#### TASK DIRECTIONS
For each line of the data below that holds "settings", copy the line.

#### EXTRACTED RECORDS

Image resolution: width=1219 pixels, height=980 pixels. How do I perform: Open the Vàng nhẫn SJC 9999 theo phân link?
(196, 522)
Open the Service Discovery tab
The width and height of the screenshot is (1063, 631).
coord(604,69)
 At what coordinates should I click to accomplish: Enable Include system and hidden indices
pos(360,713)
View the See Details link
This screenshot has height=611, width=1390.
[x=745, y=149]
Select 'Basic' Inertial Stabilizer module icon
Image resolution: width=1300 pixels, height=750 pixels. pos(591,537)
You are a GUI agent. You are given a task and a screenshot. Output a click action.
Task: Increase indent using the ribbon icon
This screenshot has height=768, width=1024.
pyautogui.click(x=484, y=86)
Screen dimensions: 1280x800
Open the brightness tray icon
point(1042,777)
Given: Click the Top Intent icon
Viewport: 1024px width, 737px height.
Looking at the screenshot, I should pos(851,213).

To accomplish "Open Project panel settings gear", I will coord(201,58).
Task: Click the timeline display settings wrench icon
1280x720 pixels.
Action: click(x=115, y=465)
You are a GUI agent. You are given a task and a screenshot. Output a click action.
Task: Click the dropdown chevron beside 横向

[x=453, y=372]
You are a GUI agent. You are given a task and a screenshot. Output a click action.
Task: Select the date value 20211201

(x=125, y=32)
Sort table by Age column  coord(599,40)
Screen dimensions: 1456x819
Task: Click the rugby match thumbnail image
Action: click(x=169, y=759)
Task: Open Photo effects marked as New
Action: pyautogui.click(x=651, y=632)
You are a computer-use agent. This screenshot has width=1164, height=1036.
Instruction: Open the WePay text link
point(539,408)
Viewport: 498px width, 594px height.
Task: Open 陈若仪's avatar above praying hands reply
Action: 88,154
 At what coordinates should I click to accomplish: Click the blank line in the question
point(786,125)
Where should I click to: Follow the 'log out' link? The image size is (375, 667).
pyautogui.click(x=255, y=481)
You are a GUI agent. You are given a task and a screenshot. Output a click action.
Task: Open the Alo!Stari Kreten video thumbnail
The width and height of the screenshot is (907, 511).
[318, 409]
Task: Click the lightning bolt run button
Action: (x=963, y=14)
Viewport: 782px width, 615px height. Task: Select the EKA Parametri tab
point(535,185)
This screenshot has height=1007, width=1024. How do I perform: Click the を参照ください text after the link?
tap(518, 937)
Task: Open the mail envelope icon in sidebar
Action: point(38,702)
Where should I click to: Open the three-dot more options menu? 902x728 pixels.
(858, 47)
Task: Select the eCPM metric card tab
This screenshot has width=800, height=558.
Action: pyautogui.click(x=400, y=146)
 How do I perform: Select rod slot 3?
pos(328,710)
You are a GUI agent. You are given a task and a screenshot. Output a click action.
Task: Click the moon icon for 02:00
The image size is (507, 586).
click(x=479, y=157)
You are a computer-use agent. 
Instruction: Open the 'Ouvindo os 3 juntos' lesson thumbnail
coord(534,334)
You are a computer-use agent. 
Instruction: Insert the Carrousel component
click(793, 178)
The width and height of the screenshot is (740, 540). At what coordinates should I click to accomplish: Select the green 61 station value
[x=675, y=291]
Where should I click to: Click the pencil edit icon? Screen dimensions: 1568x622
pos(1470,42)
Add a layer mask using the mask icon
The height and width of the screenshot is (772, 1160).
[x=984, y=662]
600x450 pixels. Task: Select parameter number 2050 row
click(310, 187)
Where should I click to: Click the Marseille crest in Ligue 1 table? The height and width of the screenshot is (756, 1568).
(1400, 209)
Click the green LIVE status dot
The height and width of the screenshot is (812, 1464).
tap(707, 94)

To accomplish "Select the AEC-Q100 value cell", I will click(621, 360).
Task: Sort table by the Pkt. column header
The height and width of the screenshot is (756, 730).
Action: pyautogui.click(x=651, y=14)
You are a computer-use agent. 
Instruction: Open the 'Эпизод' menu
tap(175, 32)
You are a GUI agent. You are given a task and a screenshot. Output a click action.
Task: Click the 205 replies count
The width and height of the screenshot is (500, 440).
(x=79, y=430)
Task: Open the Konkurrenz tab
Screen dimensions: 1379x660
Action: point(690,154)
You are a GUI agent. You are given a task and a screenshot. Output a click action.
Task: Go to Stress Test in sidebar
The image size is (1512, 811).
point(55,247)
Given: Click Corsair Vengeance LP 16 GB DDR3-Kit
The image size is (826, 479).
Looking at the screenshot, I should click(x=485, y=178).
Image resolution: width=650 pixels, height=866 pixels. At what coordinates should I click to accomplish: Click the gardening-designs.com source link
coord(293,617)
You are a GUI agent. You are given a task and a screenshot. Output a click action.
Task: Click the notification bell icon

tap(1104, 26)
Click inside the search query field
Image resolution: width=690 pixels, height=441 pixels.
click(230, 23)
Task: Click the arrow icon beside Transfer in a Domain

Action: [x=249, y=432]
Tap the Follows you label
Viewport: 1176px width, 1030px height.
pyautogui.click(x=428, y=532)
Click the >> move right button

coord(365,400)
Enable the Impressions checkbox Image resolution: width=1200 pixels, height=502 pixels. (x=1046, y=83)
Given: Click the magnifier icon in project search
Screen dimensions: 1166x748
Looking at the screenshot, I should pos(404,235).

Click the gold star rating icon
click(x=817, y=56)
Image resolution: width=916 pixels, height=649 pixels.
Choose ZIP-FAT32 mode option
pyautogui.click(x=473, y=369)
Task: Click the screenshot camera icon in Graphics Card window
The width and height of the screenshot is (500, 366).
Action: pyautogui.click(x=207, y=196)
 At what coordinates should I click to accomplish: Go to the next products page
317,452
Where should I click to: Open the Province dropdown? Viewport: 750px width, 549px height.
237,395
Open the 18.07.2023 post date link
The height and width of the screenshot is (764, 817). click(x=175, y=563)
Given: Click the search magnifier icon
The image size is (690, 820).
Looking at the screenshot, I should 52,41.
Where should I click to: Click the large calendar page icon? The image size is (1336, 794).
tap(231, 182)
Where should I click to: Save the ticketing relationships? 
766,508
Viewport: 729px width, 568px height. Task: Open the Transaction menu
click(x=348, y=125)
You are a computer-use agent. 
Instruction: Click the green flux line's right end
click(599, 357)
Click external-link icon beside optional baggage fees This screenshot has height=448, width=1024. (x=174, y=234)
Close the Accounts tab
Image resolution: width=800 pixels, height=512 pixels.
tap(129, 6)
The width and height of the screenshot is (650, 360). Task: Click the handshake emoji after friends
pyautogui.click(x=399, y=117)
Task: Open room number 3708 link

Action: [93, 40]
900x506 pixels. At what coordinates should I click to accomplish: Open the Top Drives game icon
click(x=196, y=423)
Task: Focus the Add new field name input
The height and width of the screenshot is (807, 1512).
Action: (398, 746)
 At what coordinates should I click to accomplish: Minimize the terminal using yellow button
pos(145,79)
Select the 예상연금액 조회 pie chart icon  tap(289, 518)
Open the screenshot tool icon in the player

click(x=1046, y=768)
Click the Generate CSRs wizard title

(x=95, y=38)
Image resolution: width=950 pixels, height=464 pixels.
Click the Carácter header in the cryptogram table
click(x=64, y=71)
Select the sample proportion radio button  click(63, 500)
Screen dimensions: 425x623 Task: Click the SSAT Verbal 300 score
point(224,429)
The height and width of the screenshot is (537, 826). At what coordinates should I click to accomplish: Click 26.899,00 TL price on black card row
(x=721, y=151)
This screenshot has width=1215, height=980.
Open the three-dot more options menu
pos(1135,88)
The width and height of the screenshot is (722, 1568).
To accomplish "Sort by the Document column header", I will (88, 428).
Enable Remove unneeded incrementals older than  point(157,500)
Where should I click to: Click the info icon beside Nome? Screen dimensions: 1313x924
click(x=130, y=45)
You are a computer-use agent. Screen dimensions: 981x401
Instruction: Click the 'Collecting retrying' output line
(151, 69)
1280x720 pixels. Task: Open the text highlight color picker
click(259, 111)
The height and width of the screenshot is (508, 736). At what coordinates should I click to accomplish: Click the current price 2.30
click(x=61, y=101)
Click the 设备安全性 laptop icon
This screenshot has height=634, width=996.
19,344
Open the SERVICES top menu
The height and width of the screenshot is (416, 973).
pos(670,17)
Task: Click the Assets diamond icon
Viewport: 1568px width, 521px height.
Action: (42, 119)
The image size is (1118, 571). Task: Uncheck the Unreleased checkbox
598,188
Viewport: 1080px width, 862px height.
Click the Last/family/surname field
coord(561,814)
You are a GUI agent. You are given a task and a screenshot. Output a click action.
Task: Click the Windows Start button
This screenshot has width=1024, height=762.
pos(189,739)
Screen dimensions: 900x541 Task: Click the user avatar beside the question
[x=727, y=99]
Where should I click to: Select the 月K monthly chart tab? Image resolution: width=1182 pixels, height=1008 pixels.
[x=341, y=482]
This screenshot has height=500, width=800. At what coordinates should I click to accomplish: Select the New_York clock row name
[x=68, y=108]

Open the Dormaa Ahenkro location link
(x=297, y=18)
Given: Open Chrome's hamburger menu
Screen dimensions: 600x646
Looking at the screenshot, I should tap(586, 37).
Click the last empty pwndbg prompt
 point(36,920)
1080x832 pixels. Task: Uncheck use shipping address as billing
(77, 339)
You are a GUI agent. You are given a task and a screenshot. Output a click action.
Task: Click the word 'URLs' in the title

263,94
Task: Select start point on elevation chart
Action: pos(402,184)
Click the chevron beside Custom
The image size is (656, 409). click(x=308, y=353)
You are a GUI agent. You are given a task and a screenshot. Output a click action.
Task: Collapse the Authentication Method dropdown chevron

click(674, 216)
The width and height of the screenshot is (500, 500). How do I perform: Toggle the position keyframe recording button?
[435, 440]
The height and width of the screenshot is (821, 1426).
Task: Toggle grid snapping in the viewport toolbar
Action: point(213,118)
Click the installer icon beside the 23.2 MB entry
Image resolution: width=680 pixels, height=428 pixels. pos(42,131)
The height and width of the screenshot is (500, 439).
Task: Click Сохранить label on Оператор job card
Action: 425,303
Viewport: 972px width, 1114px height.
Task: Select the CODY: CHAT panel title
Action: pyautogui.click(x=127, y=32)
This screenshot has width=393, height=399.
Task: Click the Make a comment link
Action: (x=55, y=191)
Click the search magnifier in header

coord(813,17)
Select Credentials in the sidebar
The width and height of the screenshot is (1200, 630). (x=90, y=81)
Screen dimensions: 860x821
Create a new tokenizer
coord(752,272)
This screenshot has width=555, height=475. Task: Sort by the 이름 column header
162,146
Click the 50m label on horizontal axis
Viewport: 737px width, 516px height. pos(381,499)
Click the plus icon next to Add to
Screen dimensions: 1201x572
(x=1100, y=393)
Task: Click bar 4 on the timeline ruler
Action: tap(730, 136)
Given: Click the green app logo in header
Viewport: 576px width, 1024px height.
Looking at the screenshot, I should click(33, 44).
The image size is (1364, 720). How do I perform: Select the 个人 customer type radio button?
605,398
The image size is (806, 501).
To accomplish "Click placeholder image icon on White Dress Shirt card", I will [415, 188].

#### RESULT
To accomplish "Open Project panel settings gear", I will coord(201,58).
Task: Click the timeline display settings wrench icon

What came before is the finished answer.